Jonah’s Story: Overcoming Fears and Prejudices to Serve Others

By Steve Webster, Mission Facilitator – Transforming Communities

The supermarket has often been the scene of many a toddler communicating their annoyance at their parent or guardian’s refusal to purchase a much-desired item of their choice. The crying, screaming, and yelling on the floor has often brought upon many a red face of embarrassment.  It’s a scene I’m sure many of us have seen or been on the receiving end of!

Jonah’s story reminds me a little of this scene. A reluctant individual “throwing the toys out of the cot” and initially refusing to do as he had been encouraged or asked. It’s not overly clear why he didn’t want to go. Some scholars say he feared what the Assyrian people would do to him and his people. Others speculate that he perhaps had his own prejudices and biases against them and didn’t want to go. But he eventually came to understand that God wanted him to help these people regardless of his personal feelings.

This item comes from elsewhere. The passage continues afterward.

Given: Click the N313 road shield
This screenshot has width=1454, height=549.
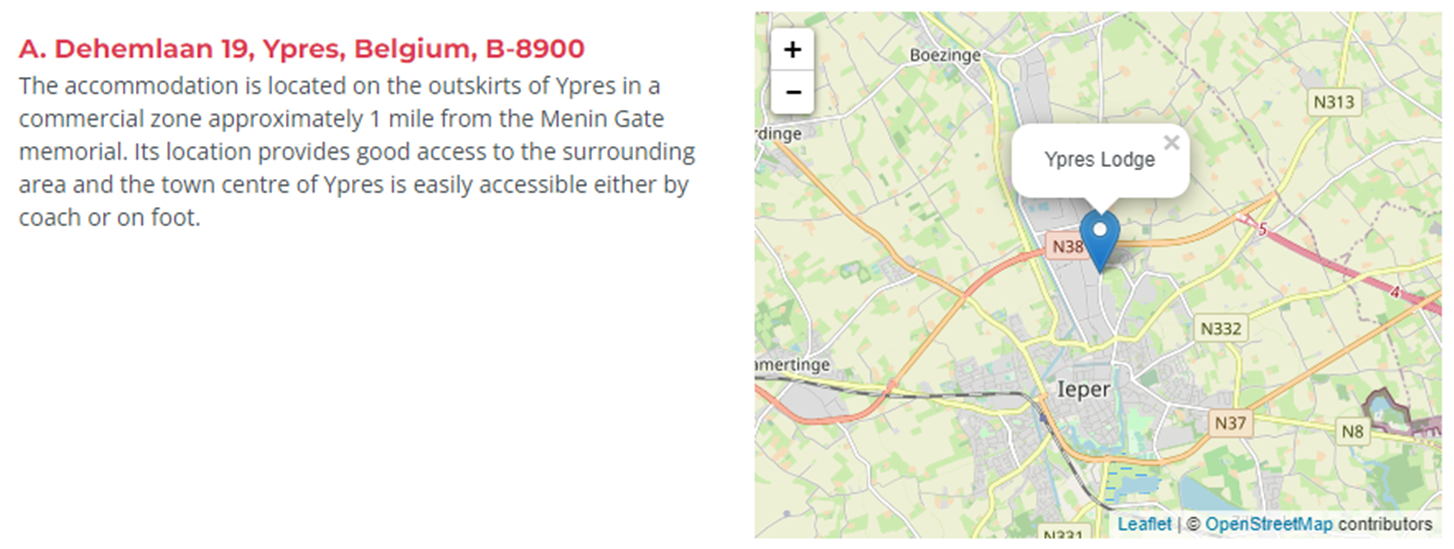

In this story, we see a few factors in play here for Jonah, but the question that was put before him was around his willingness to sacrifice what “he” wanted to do and to commit himself to the service of others, not knowing how he we are accepted or treated. At some point, he embraced this fear of the unknown but also the call from God and his own personal conviction within to serve God and give of himself to the people of Nineveh at this time.

Matthew 12:30-31 NIV says: “Love the Lord your God with all your heart and with all your soul and with all your mind and with all your strength.’ The second is this: ‘Love your neighbour as yourself.’ There is no commandment greater than these.”

Let’s be honest; sometimes,” loving our neighbour” can be hard for many different reasons. As I reflect on this story and my own career, having served as an Ordained Church Minister and in government and not-for-profit sectors, I’ve always had that sense of God’s mission and vocation in the positions I’ve held. But this story is a good challenge for me to consider if there are people or situations I fear or prejudices or biases I have that I can reflect on and challenge myself to respond to God’s calling to love my neighbour as myself.   

The Uniting Church “statement to the nation” encourages us:

“We pledge ourselves to hope and work for a nation whose goals are not guided by self-interest alone, but by concern for the welfare of all persons everywhere — the family of the One God — the God made known in Jesus of Nazareth the One who gave His life for others.”

Let’s reflect on our fears, prejudices and biases and push past and through these and hear God’s call to continue to serve those most vulnerable and on the margins in our communities and society.